I found this picture online and it immediately hit me that this describes the band perfectly.
This week’s Lookback is Wolfmother’s self-titled debut. What makes it so appealing? Maybe its the face melting guitar solos and the rock star ambiance the band brings to stage. Maybe its the vocals that match the legendary Robert Plant and the guitar riffs that combine the edginess of The White Stripes with the loud sound of Black Sabbath. Whatever it is, I absolutely love it. Their sound is exhilarating and I can’t get enough of it.
What got me into this band in the first place was their hit single, “Woman”, an up-tempo track filled with loud guitars (and I mean loud) alongside a catchy rock chorus that takes you back to the 80s. The repetitive melody hooks you from the very beginning, making it almost impossible to let it go.
Don’t worry though, if you feel like something a bit more ‘chill’ (which is actually kind of difficult when listening to Wolfmother) there are tracks like “Where Eagles Have Been” which starts off nice and soft with beautiful acoustics only to explode towards the end with a kick ass guitar solo that’ll have you jamming along right away.
Wolfmother is a three-piece rock band hailing from Sydney, Australia. Their sound took the world by storm in 2006, allowing them to earn a Grammy for Best Hard Rock Performance for their song “Woman”.
Their self-titled debut released in October of 2005, created by the original trio: Andrew Stockdale (vocals/guitar), Chris Ross (bass/keyboard), and Myles Heskett (drums). Unfortunately two of the founding members, Heskett and Ross, left the band in 2008 citing “irreconcilable personal and musical differences”.
Enough about that though, let’s talk about Wolfmother.
The album starts off with a signature Stockdale screech on “Dimension”, after that there’s no coming back. Track after track you’re hit with guitars, guitars, and more guitars. The band has a way to capture a unique style with their music, while also incorporating tidbits of classic rock styles that are immediately catchy and intriguing.
“Mind’s Eye” is a little more on the eerie side. It’s a lot more emotional and you can hear the passion in Stockdale’s vocals, it flows along so smoothly with the guitars regardless of the fact that the song isn’t meant to be such a loud track. This is one of the many things about Wolfmother I love.
“Pyramid” is just one giant instrumental guitar solo. Yes, you read that correctly. It’s incredible.

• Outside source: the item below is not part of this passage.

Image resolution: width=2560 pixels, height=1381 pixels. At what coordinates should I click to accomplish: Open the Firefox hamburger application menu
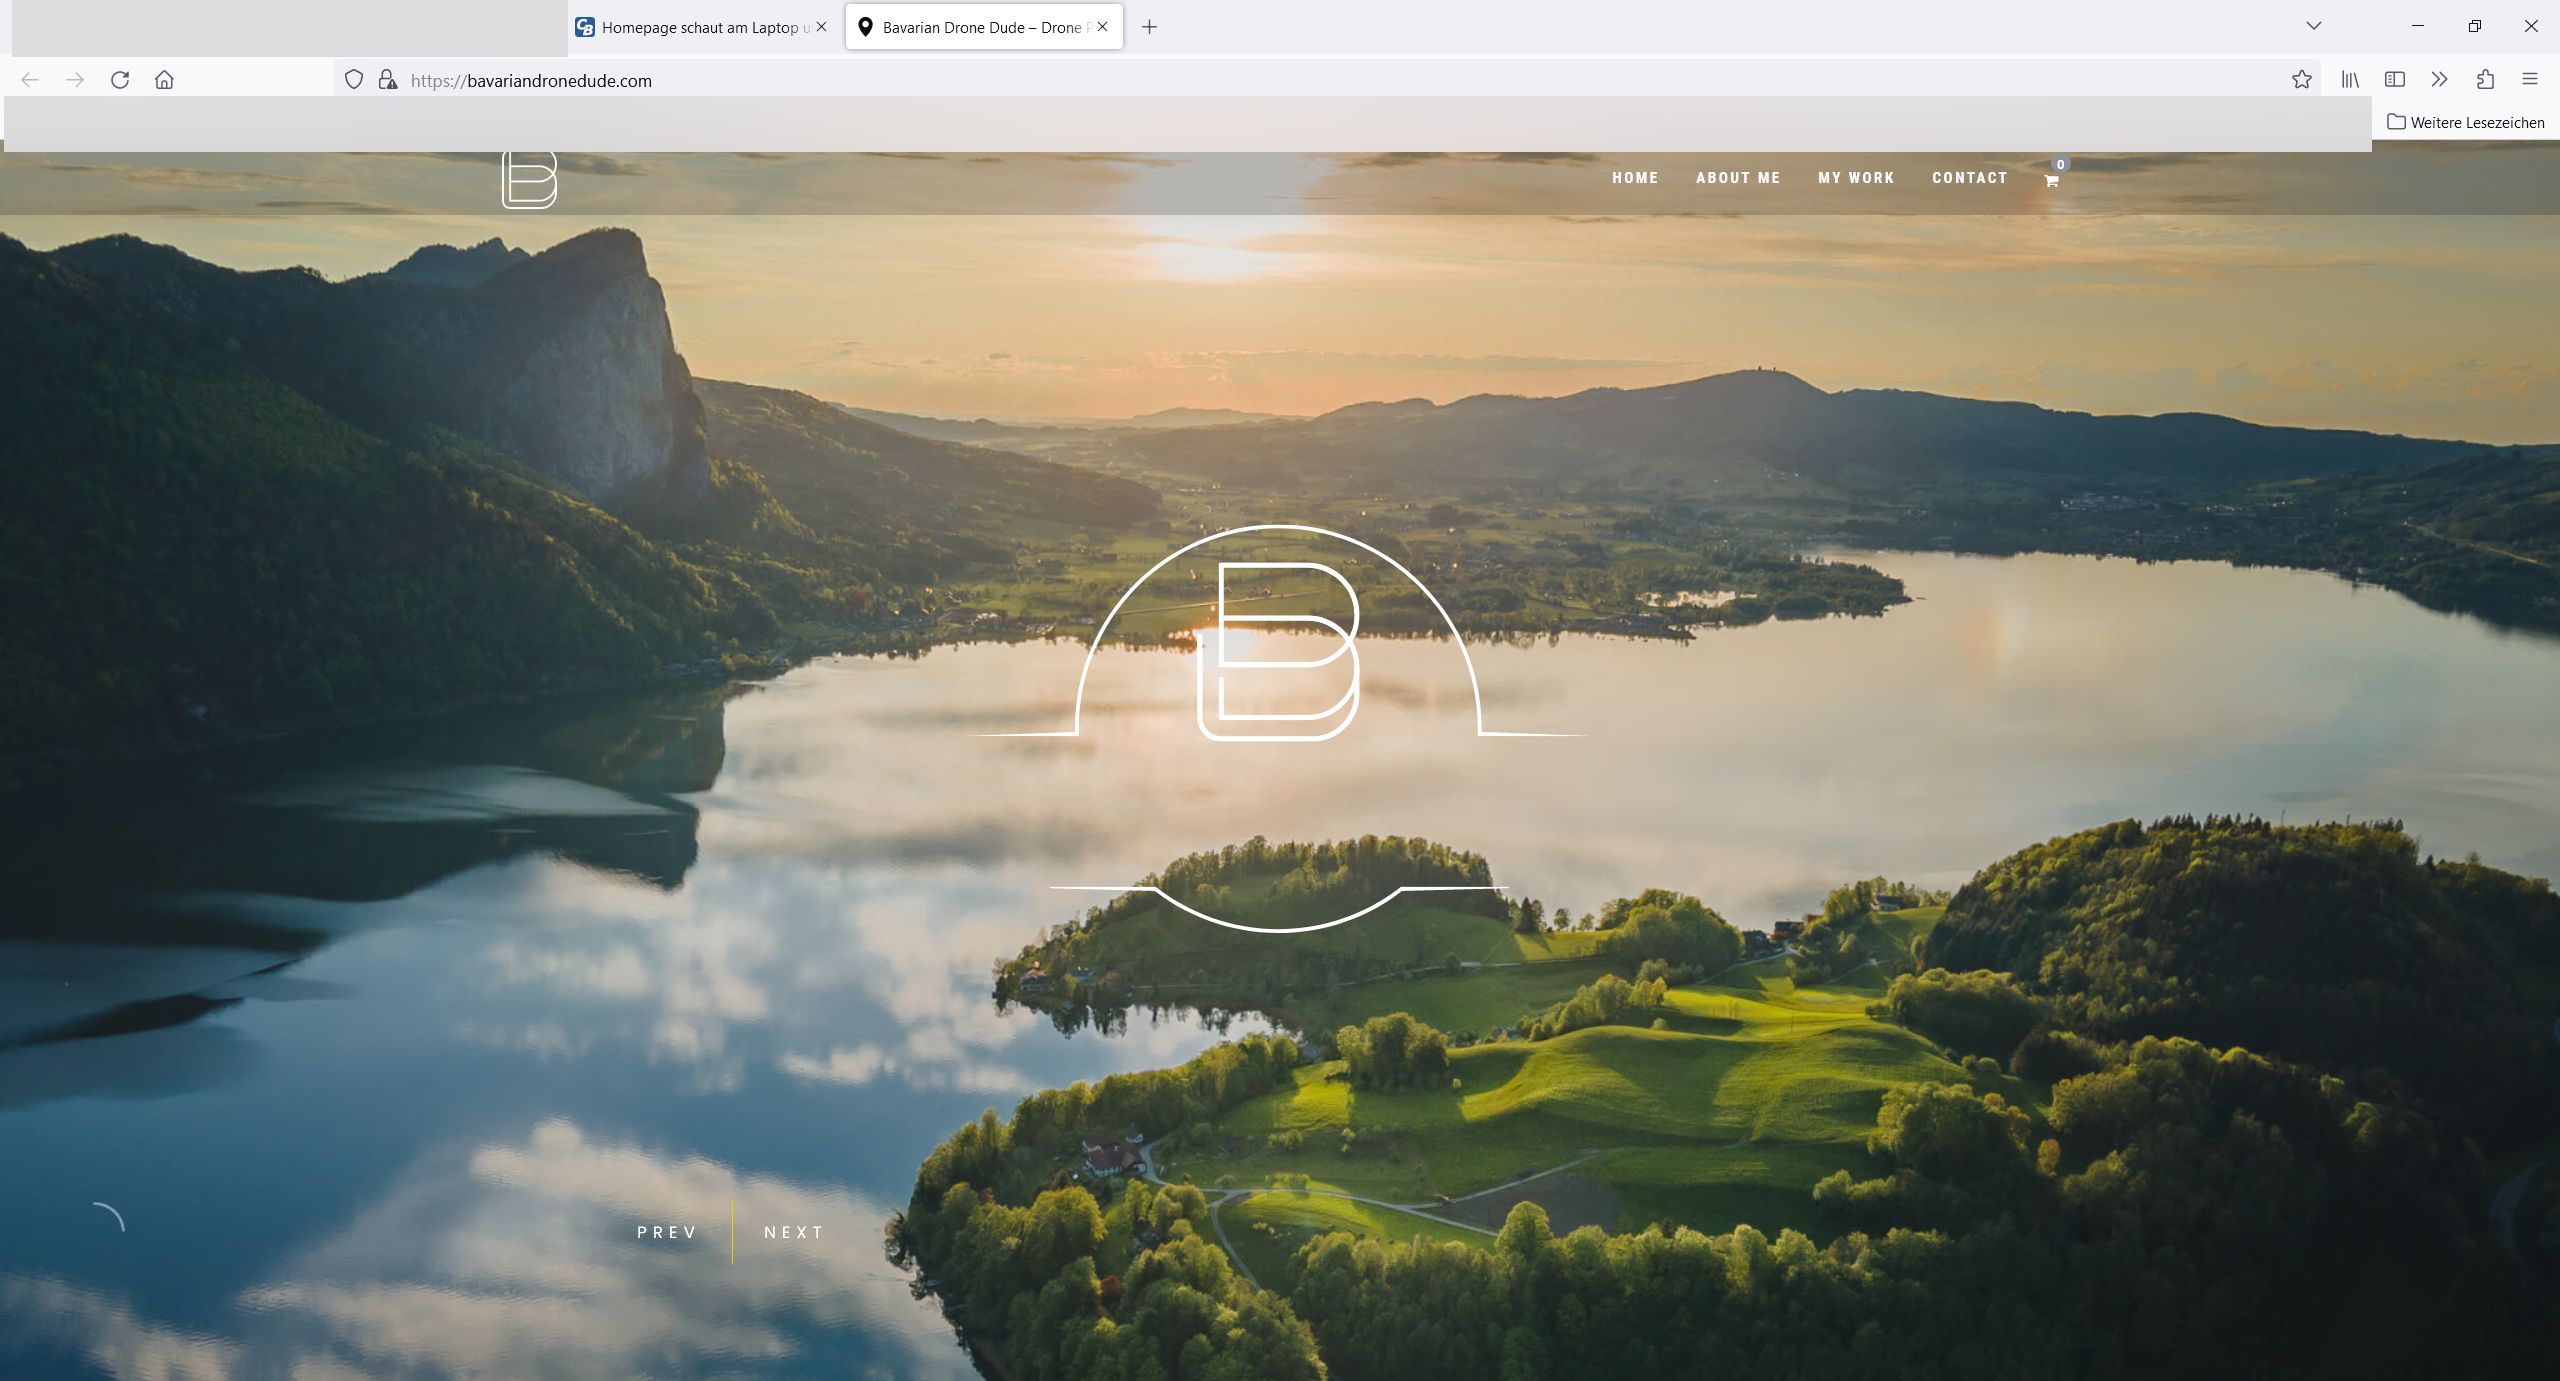coord(2529,80)
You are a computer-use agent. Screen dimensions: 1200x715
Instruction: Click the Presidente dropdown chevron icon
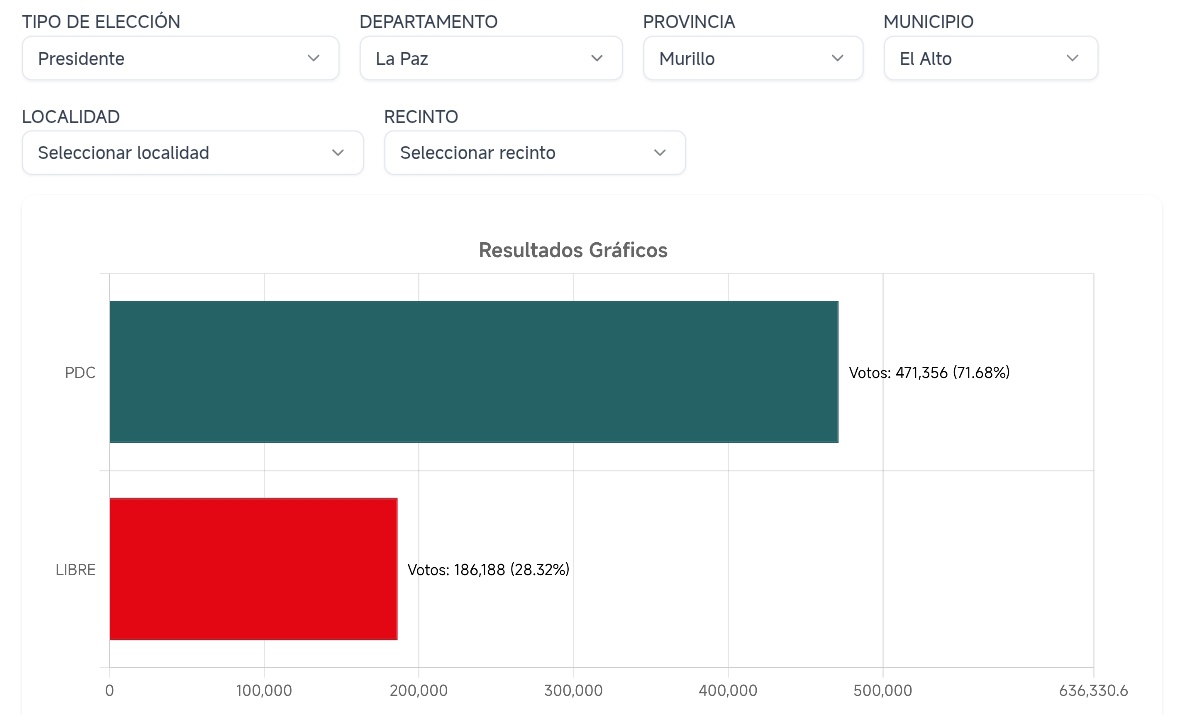(x=314, y=58)
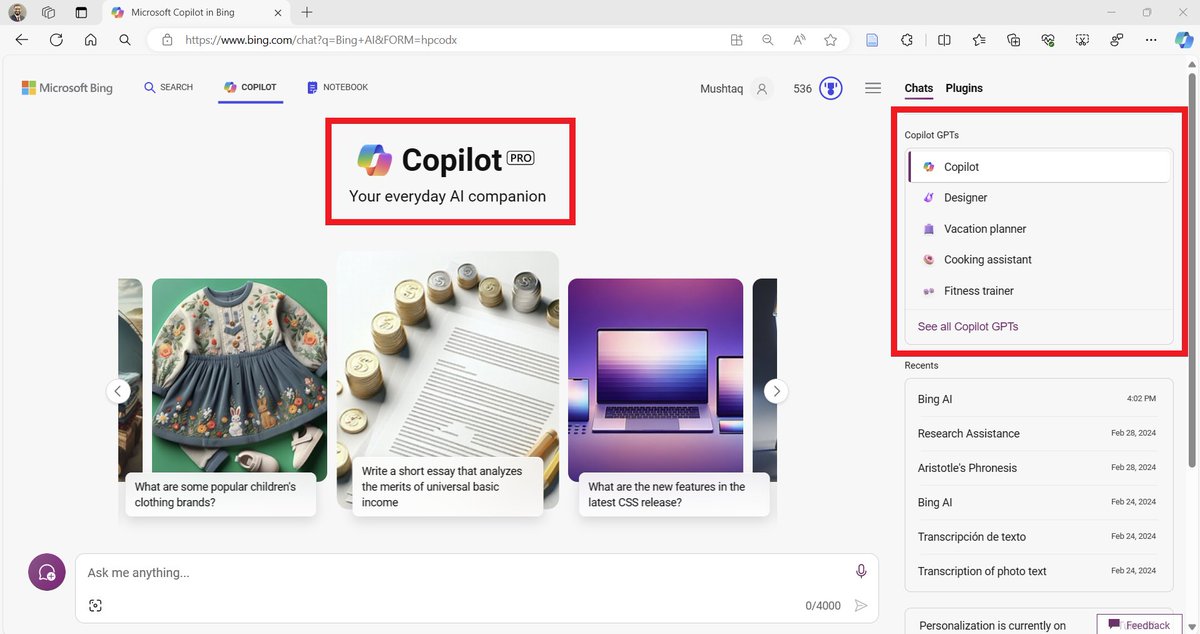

I can’t forget to mention “Witchcraft”, which has some great flutes that play along with the guitars. FLUTES.
“White Unicorn” and “Apple Tree” are filled with an abundance of guitar solos, but tracks like “Vagabond” and “Love Train” are much more dedicated to creating a more smooth sounding melody that can attract almost every listener. I LOVE the energy Wolfmother has. It’s explosive, infectious, and unique all in one. It’s saddening the trio had to break up, but I’m glad they released this masterpiece beforehand. This album is one you can break out at any moment of the day just to jam out to, I would HIGHLY recommend this alongside Royal Blood’s debut release, both would accompany each other perfectly.